== TASK STATEMENT ==
Rewrite the listing below with "Metro" changed to "Meniu" everywhere and everything else left as is. Don't include the pictures.

== Entries on target coordinates ==
○ ○ ○
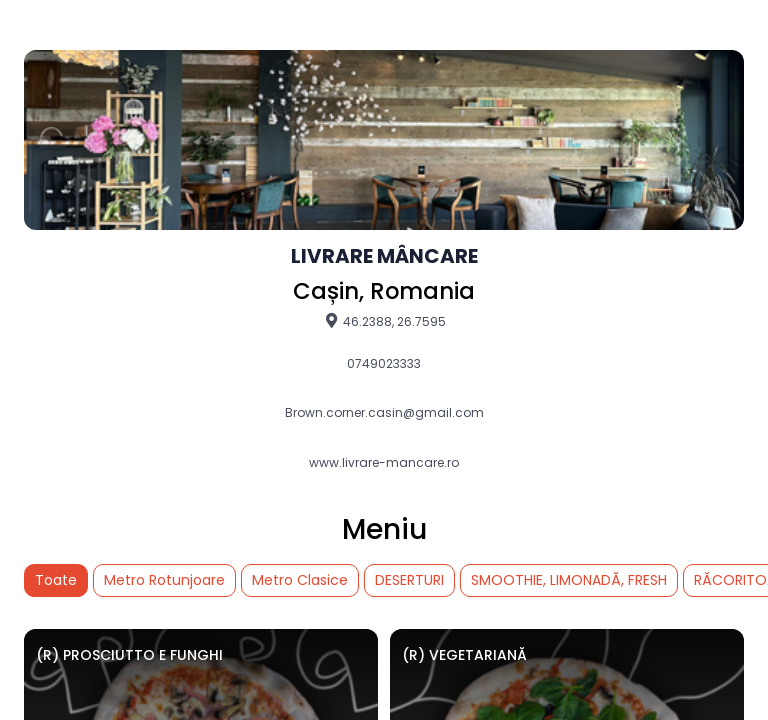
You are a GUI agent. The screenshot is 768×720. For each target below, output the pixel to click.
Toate (56, 580)
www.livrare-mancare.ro (384, 463)
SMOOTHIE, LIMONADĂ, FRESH (569, 580)
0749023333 (384, 364)
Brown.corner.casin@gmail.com (384, 413)
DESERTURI (409, 580)
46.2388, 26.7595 (384, 321)
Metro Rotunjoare (164, 580)
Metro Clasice (300, 580)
○ ○ ○
== COMPLETED TASK ==
You are a GUI agent. The screenshot is 768×720. For each target below, output the pixel to click.
Toate (56, 580)
www.livrare-mancare.ro (384, 463)
SMOOTHIE, LIMONADĂ, FRESH (569, 580)
0749023333 (384, 364)
Brown.corner.casin@gmail.com (384, 413)
DESERTURI (409, 580)
46.2388, 26.7595 (384, 321)
Meniu Rotunjoare (164, 580)
Meniu Clasice (300, 580)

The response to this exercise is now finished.